Il reboot di Basic Instinct ha trovato la regista? Emerald Fennell smentisce il suo coinvolgimento
Il reboot di Basic Instinct sembrava aver trovato la sua regista, ma la situazione si è rapidamente complicata, con una smentita di Emerald Fennell.
Il possibile ritorno di uno dei thriller più controversi degli anni ’90 torna al centro dell’attenzione, ma tra smentite e dichiarazioni contrastanti. Il reboot di Basic Instinct sembrava aver trovato una guida importante, ma la situazione si è rapidamente complicata. Le voci sul coinvolgimento della regista Emerald Fennell, nota per film provocatori e stilisticamente audaci, hanno acceso entusiasmo e curiosità, salvo poi essere smentite in modo netto. Il risultato è un progetto ancora avvolto nell’incertezza, che mostra bene quanto il cinema contemporaneo sia spesso costruito anche su indiscrezioni e retroscena.

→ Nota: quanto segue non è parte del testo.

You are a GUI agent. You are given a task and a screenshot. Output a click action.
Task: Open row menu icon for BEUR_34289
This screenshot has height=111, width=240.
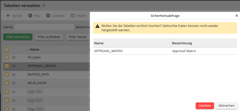point(14,83)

Tuttavia, la risposta non si è fatta attendere. Un rappresentante di Emerald Fennell ha smentito categoricamente ogni coinvolgimento, dichiarando che “non c’è alcuna verità” nelle affermazioni circolate. Anche Amazon MGM Studios, che secondo le ricostruzioni ha investito milioni di dollari nello script, ha definito le voci “completamente false”. Questo doppio intervento ufficiale ha di fatto azzerato le certezze sulla direzione del progetto.

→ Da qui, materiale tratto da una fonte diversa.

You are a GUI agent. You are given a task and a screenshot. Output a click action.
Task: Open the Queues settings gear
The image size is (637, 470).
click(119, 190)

Il contesto resta comunque interessante. Il primo Basic Instinct fu un enorme successo commerciale, diventando uno dei film più visti dell’anno e trasformando Sharon Stone in una star internazionale, nonostante le polemiche legate ai contenuti erotici e provocatori. Il sequel del 2006, invece, fu un fallimento clamoroso al botteghino, rendendo ancora più delicata qualsiasi operazione di rilancio del franchise.
Un ulteriore elemento di discussione riguarda l’approccio dello stesso Eszterhas, che ha descritto il nuovo film come “anti-woke”, segnalando la volontà di mantenere uno stile provocatorio e divisivo. Questo tipo di dichiarazioni evidenzia come il progetto non sia solo cinematografico, ma anche culturale, inserendosi nel dibattito contemporaneo su libertà artistica, rappresentazione e sensibilità del pubblico.
Al momento, quindi, il reboot di Basic Instinct esiste sulla carta, ma senza una regista ufficiale e con molte incognite ancora aperte sul suo futuro.